Bakonydraco is a genus of pterodactyloid pterosaur from the Late Cretaceous period (Santonian stage) of what is now the Csehbánya Formation of the Bakony Mountains, Iharkút, Veszprém, western Hungary.

Etymology
Bakonydraco was named in 2005 by paleontologists Attila Ősi, David Weishampel, and Jianu Coralia. The type species is Bakonydraco galaczi. The genus name refers to the Bakony Mountains and to Latin draco, "dragon". The specific epithet galaczi honors Professor András Galácz, who helped the authors in the Iharkút Research Program, where fossils are since 2000 found in open-pit mining of bauxite, among them the remains of pterosaurs, the first ever discovered in Hungary.

Description

Bakonydraco is based on holotype MTM Gyn/3, a nearly complete mandibula, a fusion of the lower jaws. Also assigned to it, as paratype, is MTM Gyn/4, 21: parts from another jaw's symphysis (the front parts, having fused into a single blade-like structure, of the two lower jaws); azhdarchid wing bones and neck vertebrae from the same area may also belong to it.

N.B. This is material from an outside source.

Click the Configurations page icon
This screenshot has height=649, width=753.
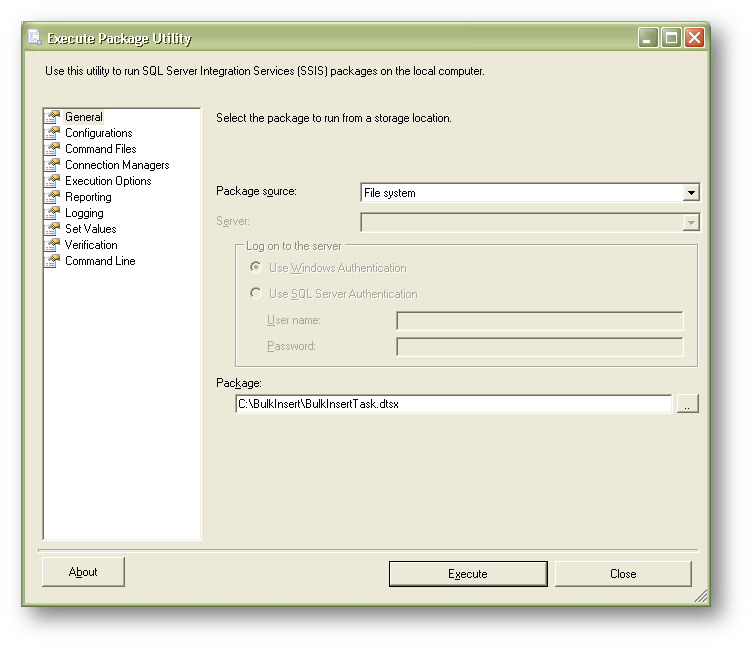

The lower jaws are toothless and the two halves of the mandibula are frontally fused for about half of its overall length, forming a long, pointed section that is compressed side-to-side and also expanded vertically, giving it a somewhat spearhead- or arrowhead-like shape from the side. This expansion occurs both on the lower edge and on the top surface, where the most extreme point corresponds with a transverse ridge which separates the straight back half of the symphysis from the pointed end in the front. The jaws of MTM Gyn/3 are 29 centimeters (11.4 inches) long, and the wingspan of the genus is estimated to be 3.5 to 4 meters (11.5 to 13.1 feet), which is medium-sized for a pterosaur. Because the jaws are relatively taller than other azhdarchids, and reminiscent of Tapejara, it could have been a piscivore (feeding on small fish), or a frugivore.

Classification
Initially, Bakonydraco was assigned to the family Azhdarchidae, however, paleontologists Brian Andres and Timothy Myers in 2013 had proposed that Bakonydraco actually belonged to the family Tapejaridae, in a position slightly more basal than both Tapejara and Tupandactylus. Indeed, the original paper describing this species compared the holotype jaw to Tapejara and Sinopterus, implicating its affinities to this clade (or at least a large amount of convergence). If Bakonydraco is a tapejarid, it represents the only Late Cretaceous record of Tapejaridae known to date (aside from the slightly older Caiuajara dobruskii). A more recent phylogenetic study reinforces this placement. The cladogram on the left follows the 2014 phylogenetic analysis by Brian Andres and colleagues that also recovered Bakonydraco within the family Tapejaridae, more specifically within the tribe Tapejarini. In 2020, in a phylogenetic analysis conducted by David Martill and colleagues, Bakonydraco was once again found within the Tapejaridae, this time consisting of two lineages: the Tapejarinae and the Sinopterinae, Bakonydraco was recovered within the subfamily Sinopterinae in the basalmost position, unlike in the analysis by Andres and colleagues. Their cladogram is shown on the right.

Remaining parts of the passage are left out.